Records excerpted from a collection

◆ ◆ ◆ ◆ ◆ ◆ ◆

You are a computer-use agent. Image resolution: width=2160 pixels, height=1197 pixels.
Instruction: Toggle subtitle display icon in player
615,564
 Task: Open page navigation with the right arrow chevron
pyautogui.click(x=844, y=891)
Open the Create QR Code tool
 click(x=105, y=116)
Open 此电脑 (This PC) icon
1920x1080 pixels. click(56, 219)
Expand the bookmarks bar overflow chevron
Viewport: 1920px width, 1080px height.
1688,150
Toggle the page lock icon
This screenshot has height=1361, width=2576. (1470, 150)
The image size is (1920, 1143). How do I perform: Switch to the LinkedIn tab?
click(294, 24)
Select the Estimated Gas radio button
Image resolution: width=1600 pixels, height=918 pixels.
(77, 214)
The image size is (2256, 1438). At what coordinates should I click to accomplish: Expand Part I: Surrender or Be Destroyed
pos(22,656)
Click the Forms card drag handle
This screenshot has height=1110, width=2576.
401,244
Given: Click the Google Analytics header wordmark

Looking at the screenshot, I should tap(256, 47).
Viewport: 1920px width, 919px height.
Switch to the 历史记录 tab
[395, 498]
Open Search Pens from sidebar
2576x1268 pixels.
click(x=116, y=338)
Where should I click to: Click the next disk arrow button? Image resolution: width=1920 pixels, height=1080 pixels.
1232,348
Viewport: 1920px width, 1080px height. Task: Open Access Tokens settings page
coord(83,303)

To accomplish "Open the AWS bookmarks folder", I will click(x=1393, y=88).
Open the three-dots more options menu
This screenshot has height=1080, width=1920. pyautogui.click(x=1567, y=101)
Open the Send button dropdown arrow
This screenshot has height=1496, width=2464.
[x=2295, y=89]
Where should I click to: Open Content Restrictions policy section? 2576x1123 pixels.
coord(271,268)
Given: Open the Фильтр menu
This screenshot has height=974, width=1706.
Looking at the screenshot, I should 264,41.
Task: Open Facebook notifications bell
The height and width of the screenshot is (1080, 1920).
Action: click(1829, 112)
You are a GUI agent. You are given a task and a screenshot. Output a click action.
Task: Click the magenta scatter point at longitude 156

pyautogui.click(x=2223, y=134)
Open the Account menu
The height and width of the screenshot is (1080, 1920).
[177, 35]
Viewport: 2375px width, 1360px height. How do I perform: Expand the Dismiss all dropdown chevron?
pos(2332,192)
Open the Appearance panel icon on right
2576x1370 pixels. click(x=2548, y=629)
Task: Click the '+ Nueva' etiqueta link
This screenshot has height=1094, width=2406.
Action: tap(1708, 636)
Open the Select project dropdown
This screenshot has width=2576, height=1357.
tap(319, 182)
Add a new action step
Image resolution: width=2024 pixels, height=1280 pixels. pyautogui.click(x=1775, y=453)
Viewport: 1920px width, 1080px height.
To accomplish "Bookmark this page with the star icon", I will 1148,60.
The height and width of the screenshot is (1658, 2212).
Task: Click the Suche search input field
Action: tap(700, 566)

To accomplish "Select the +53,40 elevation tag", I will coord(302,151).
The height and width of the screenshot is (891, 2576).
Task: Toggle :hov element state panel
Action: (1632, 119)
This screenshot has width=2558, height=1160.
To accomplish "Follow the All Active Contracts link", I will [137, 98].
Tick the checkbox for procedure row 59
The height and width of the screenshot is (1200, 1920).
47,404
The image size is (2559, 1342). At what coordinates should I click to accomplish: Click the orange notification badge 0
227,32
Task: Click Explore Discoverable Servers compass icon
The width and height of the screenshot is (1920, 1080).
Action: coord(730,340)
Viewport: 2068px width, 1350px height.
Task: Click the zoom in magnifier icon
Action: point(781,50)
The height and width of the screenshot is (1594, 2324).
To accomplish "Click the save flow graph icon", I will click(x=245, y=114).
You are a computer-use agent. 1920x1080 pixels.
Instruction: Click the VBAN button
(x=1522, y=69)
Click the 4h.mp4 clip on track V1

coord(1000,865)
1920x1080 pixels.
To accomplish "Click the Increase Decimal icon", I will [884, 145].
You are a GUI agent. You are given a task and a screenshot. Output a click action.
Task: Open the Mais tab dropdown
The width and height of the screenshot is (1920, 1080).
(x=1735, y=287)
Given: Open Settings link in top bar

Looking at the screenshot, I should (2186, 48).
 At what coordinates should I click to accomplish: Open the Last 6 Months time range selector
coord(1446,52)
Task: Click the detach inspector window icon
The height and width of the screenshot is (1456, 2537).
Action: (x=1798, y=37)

◆ ◆ ◆ ◆ ◆ ◆ ◆

AIM OF THE EXERCISE:
Print out each record above exactly, with nothing omitted.

RESULT FOR THIS EXERCISE:
You are a computer-use agent. Image resolution: width=2160 pixels, height=1197 pixels.
Instruction: Toggle subtitle display icon in player
615,564
 Task: Open page navigation with the right arrow chevron
pyautogui.click(x=844, y=891)
Open the Create QR Code tool
 click(x=105, y=116)
Open 此电脑 (This PC) icon
1920x1080 pixels. click(56, 219)
Expand the bookmarks bar overflow chevron
Viewport: 1920px width, 1080px height.
1688,150
Toggle the page lock icon
This screenshot has height=1361, width=2576. (1470, 150)
The image size is (1920, 1143). How do I perform: Switch to the LinkedIn tab?
click(294, 24)
Select the Estimated Gas radio button
Image resolution: width=1600 pixels, height=918 pixels.
(77, 214)
The image size is (2256, 1438). At what coordinates should I click to accomplish: Expand Part I: Surrender or Be Destroyed
pos(22,656)
Click the Forms card drag handle
This screenshot has height=1110, width=2576.
401,244
Given: Click the Google Analytics header wordmark

Looking at the screenshot, I should tap(256, 47).
Viewport: 1920px width, 919px height.
Switch to the 历史记录 tab
[395, 498]
Open Search Pens from sidebar
2576x1268 pixels.
click(x=116, y=338)
Where should I click to: Click the next disk arrow button? Image resolution: width=1920 pixels, height=1080 pixels.
1232,348
Viewport: 1920px width, 1080px height. Task: Open Access Tokens settings page
coord(83,303)

To accomplish "Open the AWS bookmarks folder", I will click(x=1393, y=88).
Open the three-dots more options menu
This screenshot has height=1080, width=1920. pyautogui.click(x=1567, y=101)
Open the Send button dropdown arrow
This screenshot has height=1496, width=2464.
[x=2295, y=89]
Where should I click to: Open Content Restrictions policy section? 2576x1123 pixels.
coord(271,268)
Given: Open the Фильтр menu
This screenshot has height=974, width=1706.
Looking at the screenshot, I should 264,41.
Task: Open Facebook notifications bell
The height and width of the screenshot is (1080, 1920).
Action: click(1829, 112)
You are a GUI agent. You are given a task and a screenshot. Output a click action.
Task: Click the magenta scatter point at longitude 156

pyautogui.click(x=2223, y=134)
Open the Account menu
The height and width of the screenshot is (1080, 1920).
[177, 35]
Viewport: 2375px width, 1360px height. How do I perform: Expand the Dismiss all dropdown chevron?
pos(2332,192)
Open the Appearance panel icon on right
2576x1370 pixels. click(x=2548, y=629)
Task: Click the '+ Nueva' etiqueta link
This screenshot has height=1094, width=2406.
Action: tap(1708, 636)
Open the Select project dropdown
This screenshot has width=2576, height=1357.
tap(319, 182)
Add a new action step
Image resolution: width=2024 pixels, height=1280 pixels. pyautogui.click(x=1775, y=453)
Viewport: 1920px width, 1080px height.
To accomplish "Bookmark this page with the star icon", I will 1148,60.
The height and width of the screenshot is (1658, 2212).
Task: Click the Suche search input field
Action: tap(700, 566)

To accomplish "Select the +53,40 elevation tag", I will coord(302,151).
The height and width of the screenshot is (891, 2576).
Task: Toggle :hov element state panel
Action: (1632, 119)
This screenshot has width=2558, height=1160.
To accomplish "Follow the All Active Contracts link", I will [137, 98].
Tick the checkbox for procedure row 59
The height and width of the screenshot is (1200, 1920).
47,404
The image size is (2559, 1342). At what coordinates should I click to accomplish: Click the orange notification badge 0
227,32
Task: Click Explore Discoverable Servers compass icon
The width and height of the screenshot is (1920, 1080).
Action: coord(730,340)
Viewport: 2068px width, 1350px height.
Task: Click the zoom in magnifier icon
Action: point(781,50)
The height and width of the screenshot is (1594, 2324).
To accomplish "Click the save flow graph icon", I will click(x=245, y=114).
You are a computer-use agent. 1920x1080 pixels.
Instruction: Click the VBAN button
(x=1522, y=69)
Click the 4h.mp4 clip on track V1

coord(1000,865)
1920x1080 pixels.
To accomplish "Click the Increase Decimal icon", I will [884, 145].
You are a GUI agent. You are given a task and a screenshot. Output a click action.
Task: Open the Mais tab dropdown
The width and height of the screenshot is (1920, 1080).
(x=1735, y=287)
Given: Open Settings link in top bar

Looking at the screenshot, I should (2186, 48).
 At what coordinates should I click to accomplish: Open the Last 6 Months time range selector
coord(1446,52)
Task: Click the detach inspector window icon
The height and width of the screenshot is (1456, 2537).
Action: (x=1798, y=37)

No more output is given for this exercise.